### Description of the task:
Quote each of the rows below word for word, omitting the pictures from your response.

[Item position entries]
━━━━━━━━━━━━━━━━━━━━━━━━━━━━━━
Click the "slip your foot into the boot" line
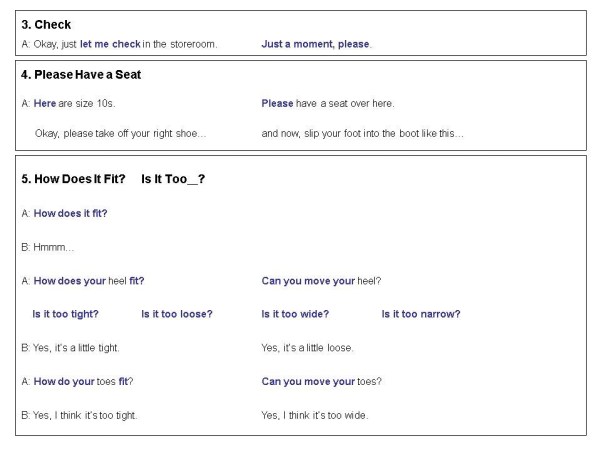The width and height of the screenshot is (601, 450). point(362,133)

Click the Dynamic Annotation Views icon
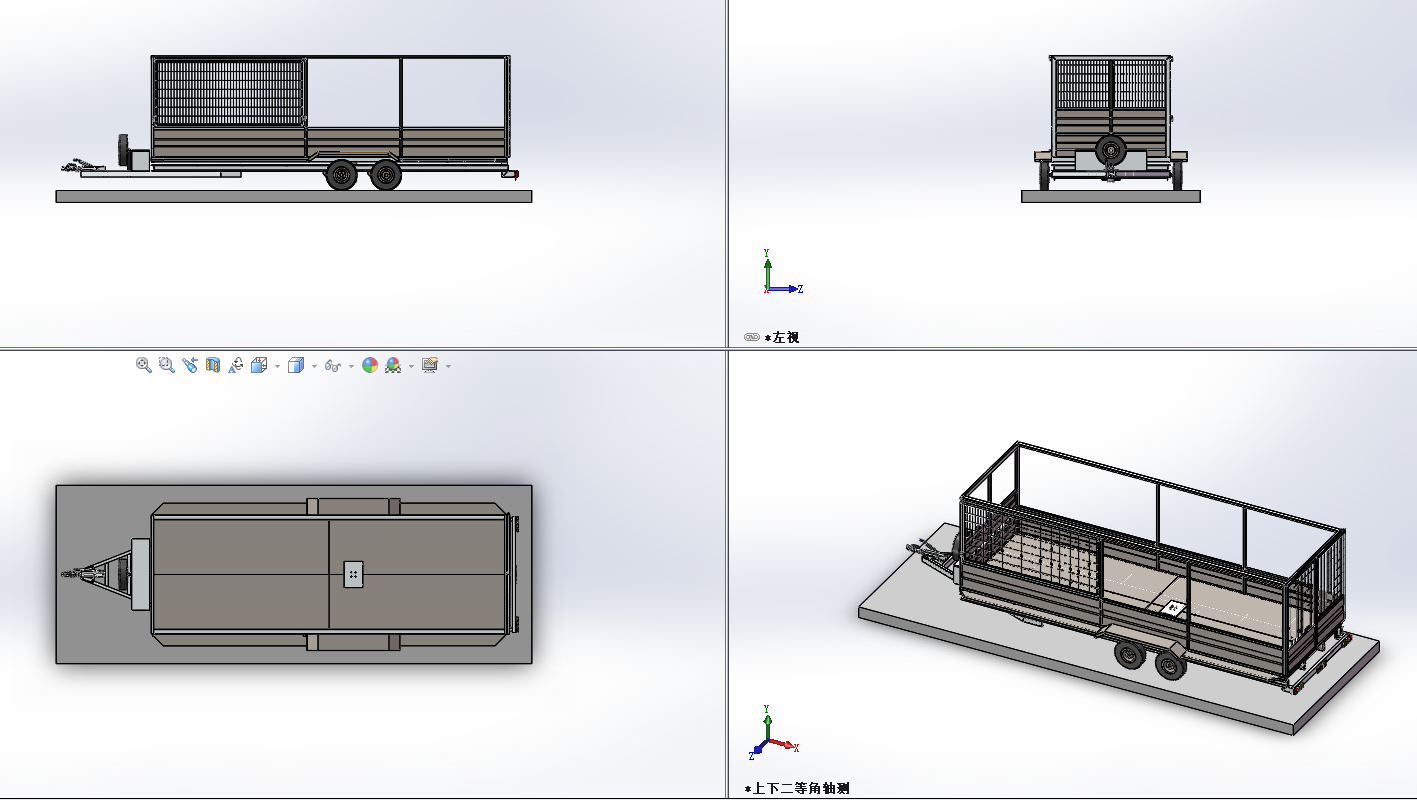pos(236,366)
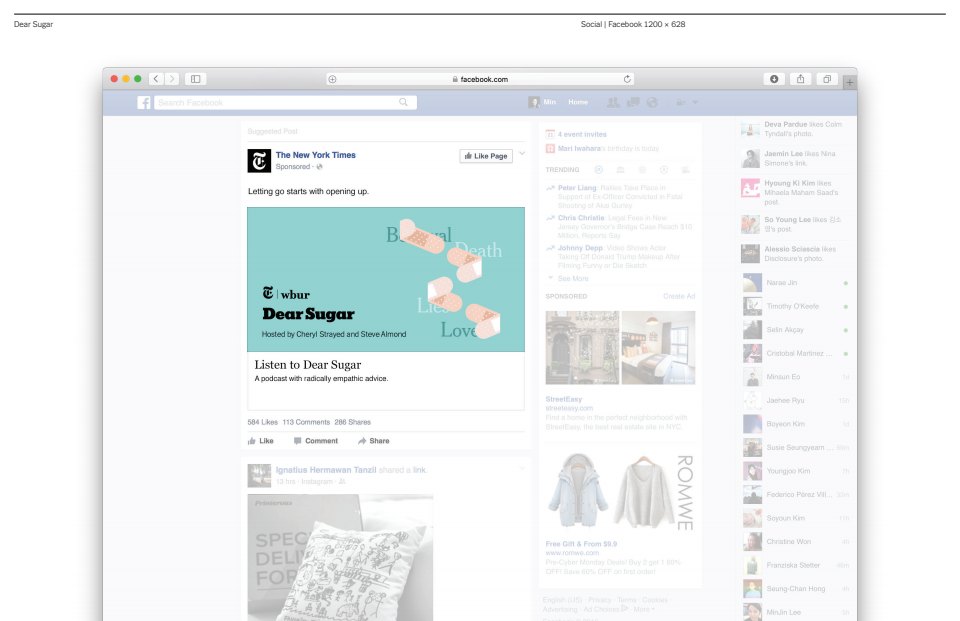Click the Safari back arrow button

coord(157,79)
━━━━━━━━━━━━━━━━━━━━━━━━━━━━━━
### Complete response:
Click the "slip your foot into the boot" line
The width and height of the screenshot is (601, 450). point(362,133)

Click the Dynamic Annotation Views icon
pos(236,366)
Click the Safari back arrow button

coord(157,79)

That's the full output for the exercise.